> _DOCUMENT_:
· · · · · · ·
How to save file with '/' in the filename in python on Mac OS? [duplicate]

I know that this is not something that should ever be done, but is there a way to use the slash character that normally separates directories within a filename in Linux?
The answer is that you can't, unless your filesystem has a bug. Here's why:
There is a system call for renaming your file defined in fs/namei.c called renameat:
SYSCALL_DEFINE4(renameat, int, olddfd, const char __user *, oldname,
int, newdfd, const char __user *, newname)
When the system call gets invoked, it does a path lookup (do_path_lookup) on the name. Keep tracing this, and we get to link_path_walk which has this:
static int link_path_walk(const char *name, struct nameidata *nd)
{
struct path next;
int err;
unsigned int lookup_flags = nd->flags;
while (*name=='/')
name++;
if (!*name)
return 0;
...
· · · · · · ·
> _PROBLEM SET_:
a – Rewrite the paragraph of the thread that begins "When the system call gets invoked" in a shorter form, keeping its main facts.
b – Return the part of the thread that begins at the words "How to save" and stops after "filename in Linux?", reproduced word for word.

> _RAW DATA_:
· · · · · · ·
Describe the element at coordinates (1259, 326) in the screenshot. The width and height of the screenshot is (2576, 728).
· · · · · · ·
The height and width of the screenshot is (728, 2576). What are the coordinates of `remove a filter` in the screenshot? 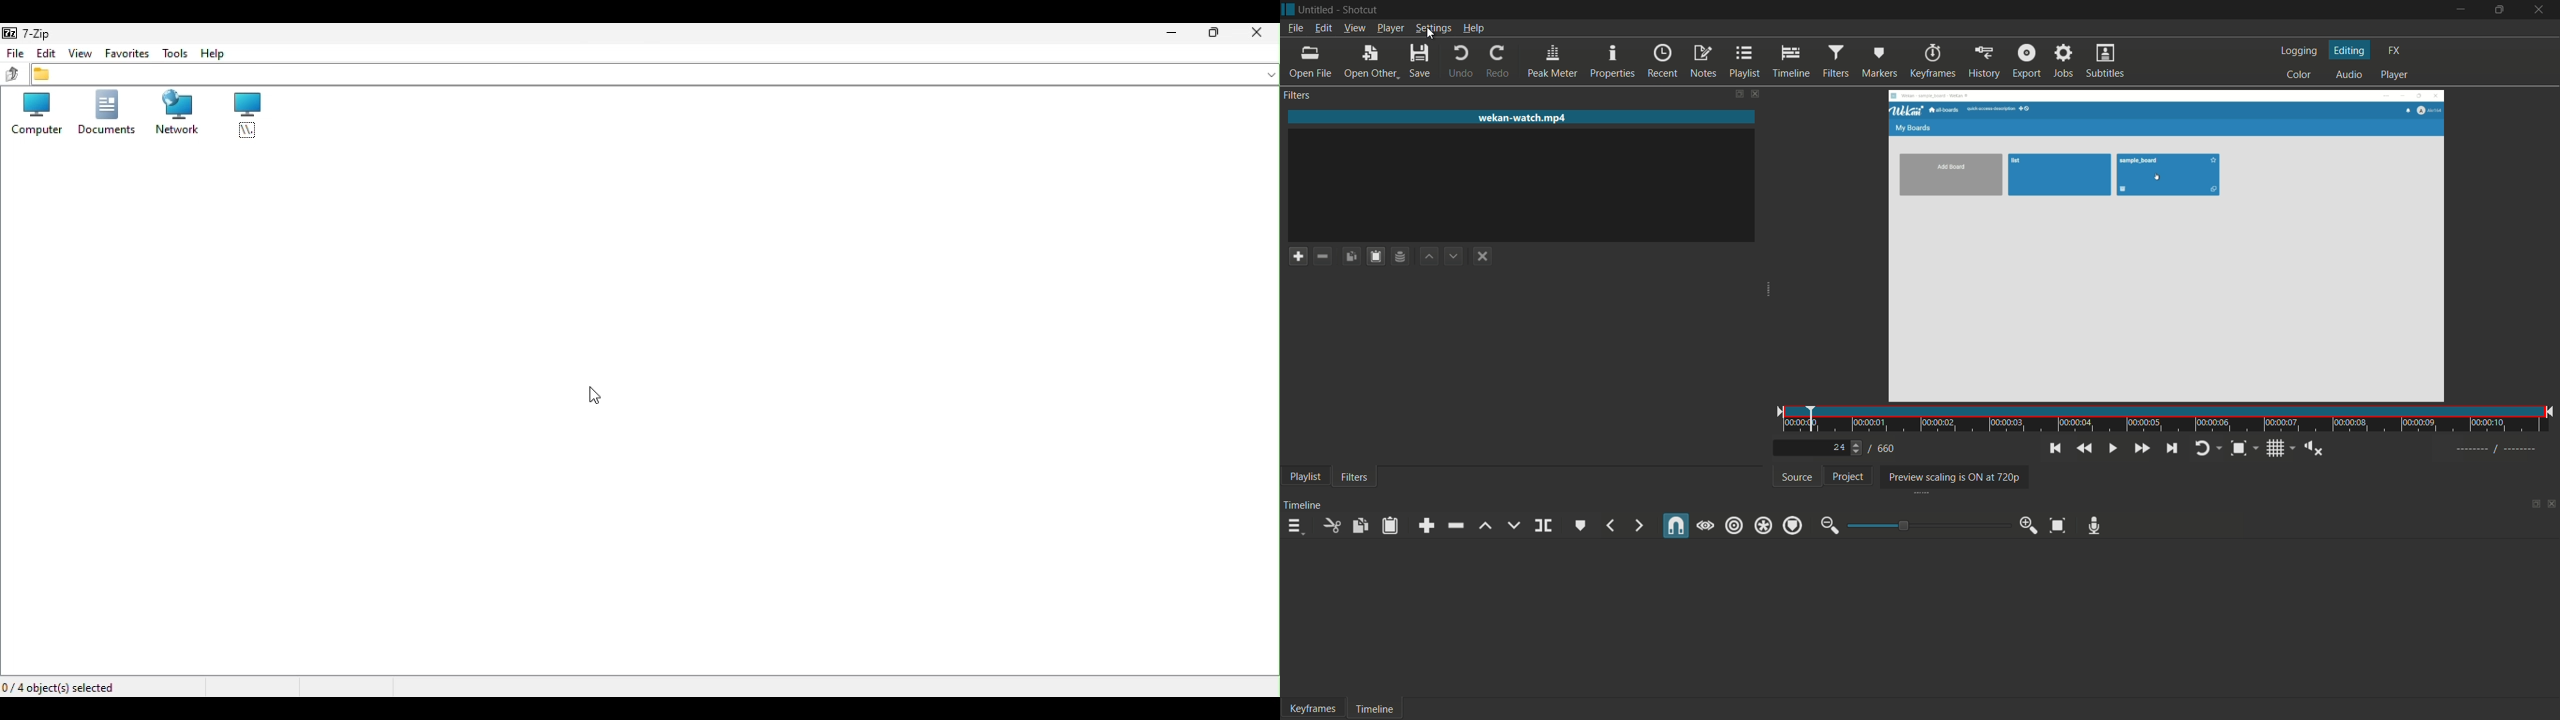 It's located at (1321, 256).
· · · · · · ·
> _RESPONSES PER TASK_:
a – Invoking the system call starts a path lookup (do_path_lookup) on the name, and tracing it further leads to link_path_walk.

b –
How to save file with '/' in the filename in python on Mac OS? [duplicate]

I know that this is not something that should ever be done, but is there a way to use the slash character that normally separates directories within a filename in Linux?